Entrepreneurs' Challenge launched
Thursday, 10 April 2003
In changing its name to the Entrepreneurs' Challenge (formerly E- Challenge), the University of Adelaide and Hewlett-Packard Australia will be entering this year's event with a fresh outlook.
"Besides making a slight name alteration, we will be releasing our new logo when we launch the event on April 10 at the Art Gallery," says Karen Franks, project manager and Business Development Manager for the Adelaide Graduate School of Business.
For the past two years, the challenge has attracted young people with bright ideas in a business-like competition that offers more than $70,000 in prizes.

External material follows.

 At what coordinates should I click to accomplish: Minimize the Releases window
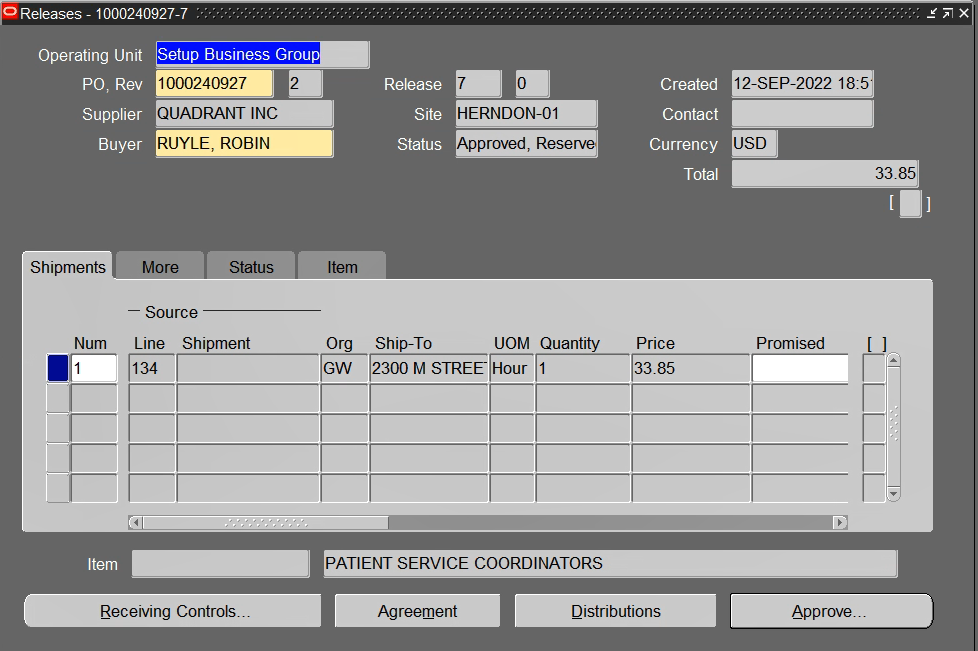pyautogui.click(x=932, y=13)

Hewlett-Packard Australia will again be sponsoring the event to the tune of $65,000 that will see participating teams plan for business ventures that have real commercial value. Teams will consult with industry mentors, academics, management consultants and other key supporters throughout the competition.

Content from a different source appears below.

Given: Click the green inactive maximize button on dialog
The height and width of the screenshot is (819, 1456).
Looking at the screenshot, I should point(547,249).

"Teams have to conduct market research, carry out feasibility studies and draw up business plans for their concepts, all within a six-month period - and each team must include at least one University of Adelaide student," says Franks.
"The winning team will receive prizes to the value of $50,000, the second team $17,000 plus and the third $5,000. And, just as importantly, the prizes relate to helping the recipients get their venture off the ground," she says.

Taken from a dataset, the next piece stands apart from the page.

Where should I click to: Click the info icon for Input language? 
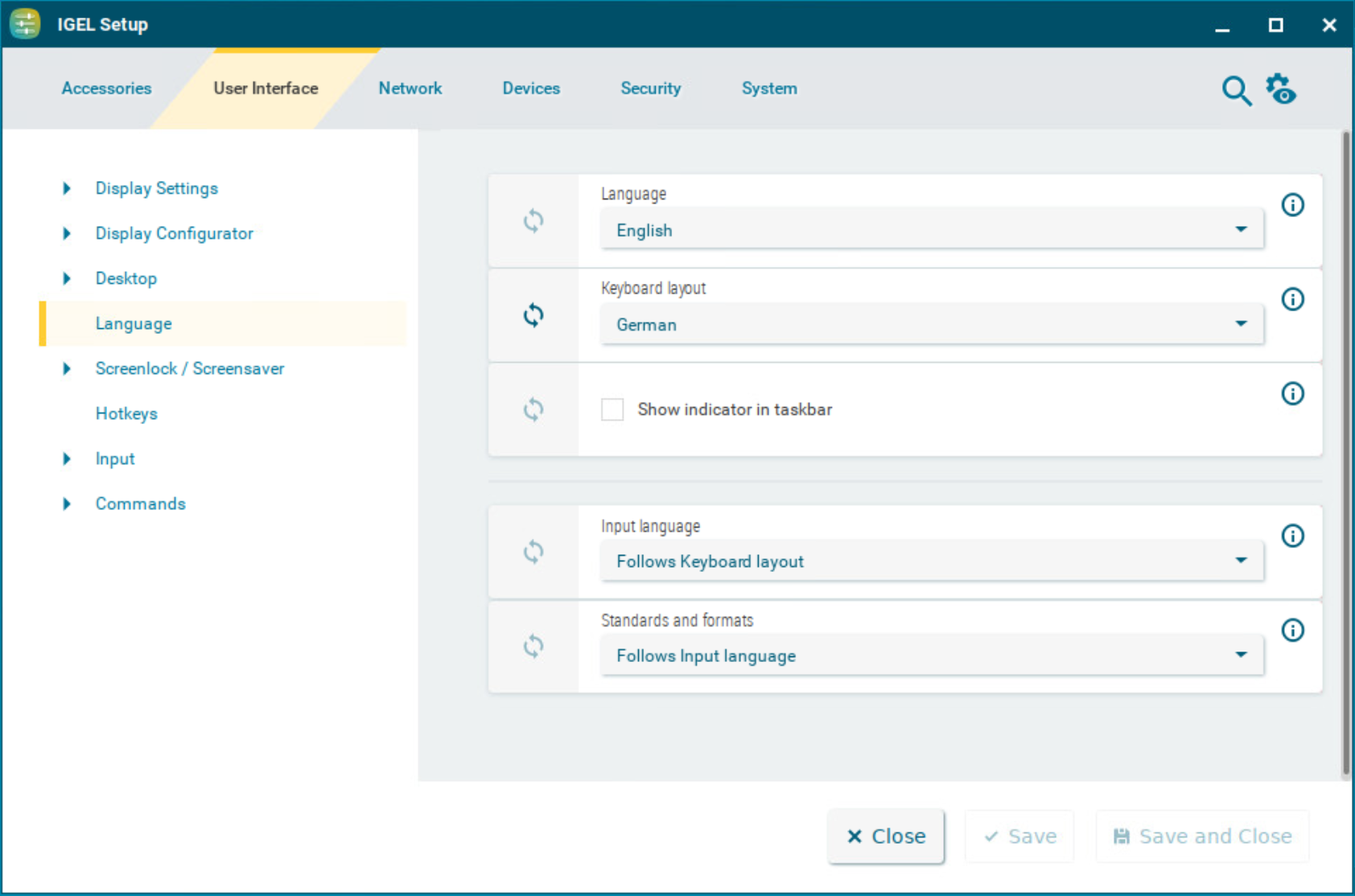[x=1292, y=536]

"The 2002 Entrepreneurs Challenge was a tremendous success, particularly due to the involvement of many generous sponsors and we are very confident this year's will be bigger and better.
"This year we clearly have an impressive list of sponsors. They are Hewlett-Packard; Deloitte Touche Tohmatsu; Corporate Express; Computer Associates; Coopers; Department for Business, Manufacturing and Trade; Adelaide Graduate School of Business; Women Chiefs of Business Enterprises - International; Madderns and Taylor Collison," Franks says.
The challenge requires teams of six people, including at least one student enrolled at the University of Adelaide, to develop a business plan for a new, previously unfunded concept. This will be done over a six-month period and involve market research and feasibility studies.
"This is an excellent means of nurturing this innovative spirit in our students," says the University's Vice-Chancellor Professor James McWha.
"It is also an excellent opportunity to marry the learning from our academic programs and research activities with the practical experience that E-Challenge offers."
Professor McWha added that the skills developed during the E- Challenge would be invaluable to the students as they finish their studies and move on into the wider world.
Mr Jack Gargano, Director of Finance and Administration for Hewlett- Packard Australia, says the challenge is an important opportunity for Adelaide's brightest entrepreneurial minds.
"The challenge encourages entrepreneurship and the building of new Australian businesses. It stands out from other business plan competitions because it focuses on the commercial viability of the idea, not just the business plan."